WHAT IS REQUIRED - Keyword search on "Permaisuri": report each line of the records that contains it.

++++ INPUT FOR THIS TASK ++++

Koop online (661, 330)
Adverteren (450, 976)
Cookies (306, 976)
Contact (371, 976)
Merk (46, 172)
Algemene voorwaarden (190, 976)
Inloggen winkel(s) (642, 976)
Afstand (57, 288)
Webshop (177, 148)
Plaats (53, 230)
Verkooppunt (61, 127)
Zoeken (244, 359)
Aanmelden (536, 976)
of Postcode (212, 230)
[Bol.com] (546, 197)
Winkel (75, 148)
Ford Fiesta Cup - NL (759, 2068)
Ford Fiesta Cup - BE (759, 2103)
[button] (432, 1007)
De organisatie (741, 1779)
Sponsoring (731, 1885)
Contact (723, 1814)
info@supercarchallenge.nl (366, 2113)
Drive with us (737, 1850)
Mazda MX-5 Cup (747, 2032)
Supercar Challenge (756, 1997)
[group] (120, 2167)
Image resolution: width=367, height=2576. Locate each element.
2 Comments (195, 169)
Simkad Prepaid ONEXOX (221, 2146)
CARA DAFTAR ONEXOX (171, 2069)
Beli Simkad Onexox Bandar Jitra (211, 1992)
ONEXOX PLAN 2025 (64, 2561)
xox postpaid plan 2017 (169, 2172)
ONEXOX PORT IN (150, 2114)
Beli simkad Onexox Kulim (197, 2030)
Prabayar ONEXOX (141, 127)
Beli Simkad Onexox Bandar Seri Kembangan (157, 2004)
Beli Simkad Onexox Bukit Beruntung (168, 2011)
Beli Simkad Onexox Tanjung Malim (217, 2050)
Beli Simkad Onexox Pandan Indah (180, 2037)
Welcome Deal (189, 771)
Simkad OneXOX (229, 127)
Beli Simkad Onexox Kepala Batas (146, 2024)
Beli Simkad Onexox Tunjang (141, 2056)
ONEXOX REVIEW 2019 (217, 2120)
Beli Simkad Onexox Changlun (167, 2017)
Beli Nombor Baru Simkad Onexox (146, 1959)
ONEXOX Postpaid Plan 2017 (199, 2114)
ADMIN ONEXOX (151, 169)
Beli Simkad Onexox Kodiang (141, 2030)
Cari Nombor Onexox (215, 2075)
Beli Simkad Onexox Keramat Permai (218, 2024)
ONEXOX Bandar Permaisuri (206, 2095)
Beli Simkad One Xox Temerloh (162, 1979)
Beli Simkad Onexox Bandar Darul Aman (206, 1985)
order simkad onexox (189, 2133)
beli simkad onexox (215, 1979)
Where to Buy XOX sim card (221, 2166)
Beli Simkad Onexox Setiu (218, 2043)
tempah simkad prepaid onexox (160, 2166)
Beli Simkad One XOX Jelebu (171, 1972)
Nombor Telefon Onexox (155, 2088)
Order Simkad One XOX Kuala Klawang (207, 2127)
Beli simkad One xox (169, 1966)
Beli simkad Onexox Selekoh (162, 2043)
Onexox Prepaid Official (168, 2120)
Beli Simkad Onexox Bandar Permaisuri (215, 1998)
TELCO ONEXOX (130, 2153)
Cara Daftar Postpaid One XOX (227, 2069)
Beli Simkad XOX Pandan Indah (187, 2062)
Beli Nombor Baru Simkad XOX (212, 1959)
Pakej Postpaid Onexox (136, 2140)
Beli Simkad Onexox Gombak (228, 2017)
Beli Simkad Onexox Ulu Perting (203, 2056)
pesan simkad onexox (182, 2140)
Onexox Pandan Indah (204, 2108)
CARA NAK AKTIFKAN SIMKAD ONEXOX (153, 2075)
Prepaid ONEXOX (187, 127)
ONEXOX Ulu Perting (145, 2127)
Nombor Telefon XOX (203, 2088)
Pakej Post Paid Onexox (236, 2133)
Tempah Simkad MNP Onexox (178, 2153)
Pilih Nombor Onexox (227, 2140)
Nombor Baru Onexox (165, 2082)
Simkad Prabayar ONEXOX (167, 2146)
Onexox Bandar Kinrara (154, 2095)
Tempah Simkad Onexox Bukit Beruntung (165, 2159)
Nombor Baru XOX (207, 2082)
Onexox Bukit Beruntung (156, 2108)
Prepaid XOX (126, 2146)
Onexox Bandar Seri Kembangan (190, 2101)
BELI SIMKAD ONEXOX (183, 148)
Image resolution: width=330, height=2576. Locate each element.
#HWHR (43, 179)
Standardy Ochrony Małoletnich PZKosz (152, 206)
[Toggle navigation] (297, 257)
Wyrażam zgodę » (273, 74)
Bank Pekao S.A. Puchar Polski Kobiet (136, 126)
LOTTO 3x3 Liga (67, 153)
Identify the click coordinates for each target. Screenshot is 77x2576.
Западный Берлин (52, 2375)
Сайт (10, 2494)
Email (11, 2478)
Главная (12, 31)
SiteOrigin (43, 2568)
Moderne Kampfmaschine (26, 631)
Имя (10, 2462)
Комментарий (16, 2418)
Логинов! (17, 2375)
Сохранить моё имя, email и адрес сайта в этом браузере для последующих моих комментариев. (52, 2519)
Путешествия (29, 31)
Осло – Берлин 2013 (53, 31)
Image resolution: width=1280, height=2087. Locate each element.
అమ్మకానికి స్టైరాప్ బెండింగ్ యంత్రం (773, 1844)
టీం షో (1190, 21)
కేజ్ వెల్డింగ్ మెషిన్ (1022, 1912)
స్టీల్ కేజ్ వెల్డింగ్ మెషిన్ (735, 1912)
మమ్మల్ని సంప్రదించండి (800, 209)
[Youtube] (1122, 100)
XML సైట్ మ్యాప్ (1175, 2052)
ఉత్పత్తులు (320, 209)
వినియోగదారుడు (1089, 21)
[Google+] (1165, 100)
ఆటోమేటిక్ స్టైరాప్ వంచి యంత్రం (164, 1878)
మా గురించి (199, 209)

++++

YOUR SOLUTION -
ONEXOX Bandar Permaisuri (206, 2095)
Beli Simkad Onexox Bandar Permaisuri (215, 1998)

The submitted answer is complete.